What is being asked:
Report, in full, every line of the material below that contains the string "screenshot". Case counts.

Records for this task:
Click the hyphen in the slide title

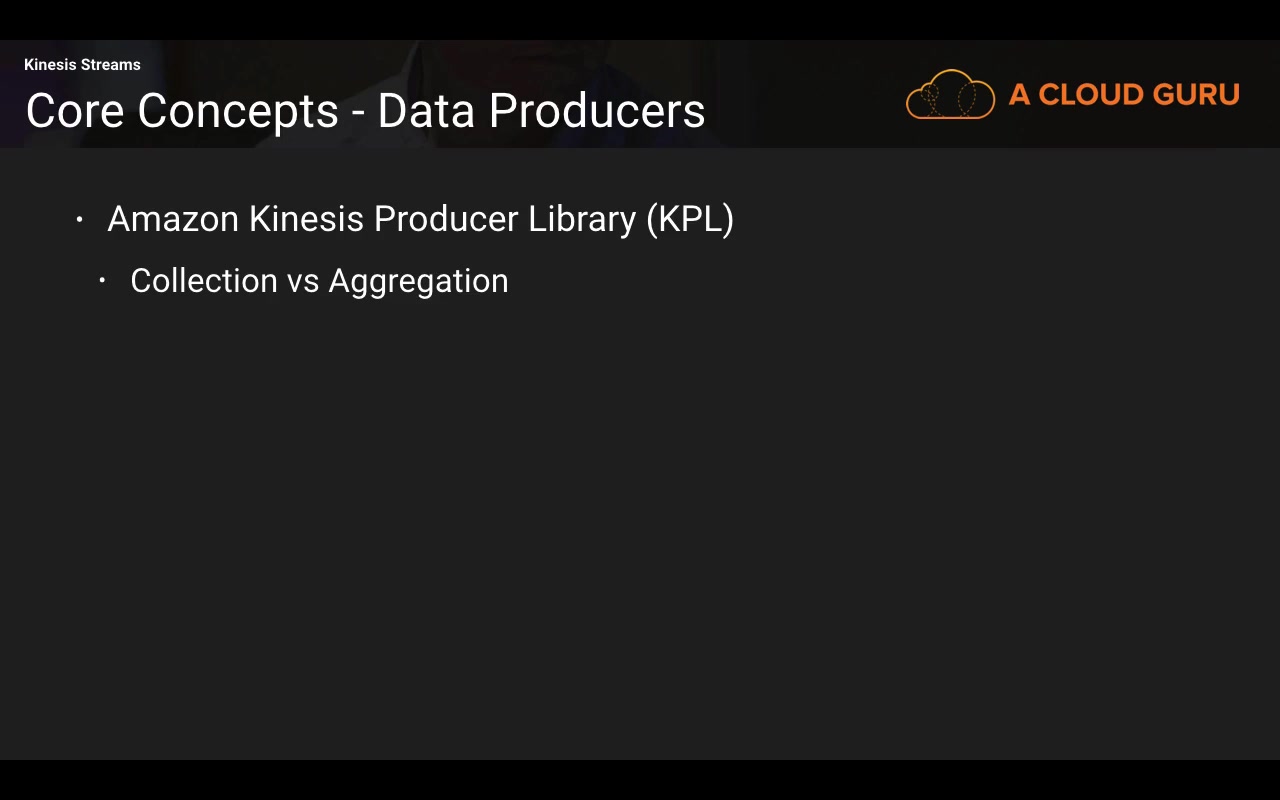pos(358,113)
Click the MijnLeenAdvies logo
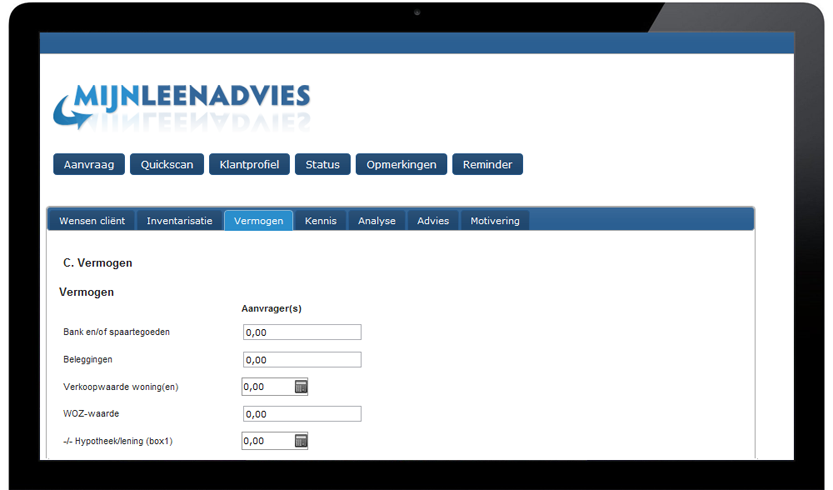 181,104
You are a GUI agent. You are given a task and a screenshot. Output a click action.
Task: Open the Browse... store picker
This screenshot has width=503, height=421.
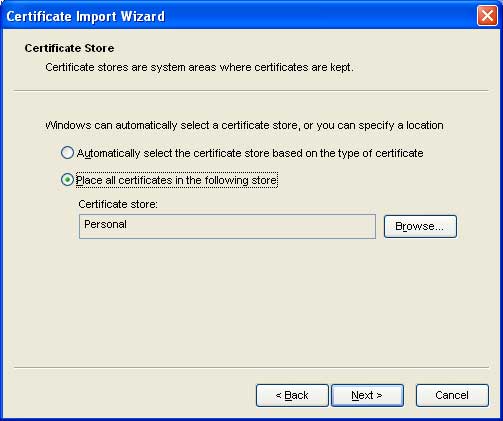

Output of the exercise:
You are a GUI agent. You are given a task and a screenshot. Output a click action.
This screenshot has width=503, height=421.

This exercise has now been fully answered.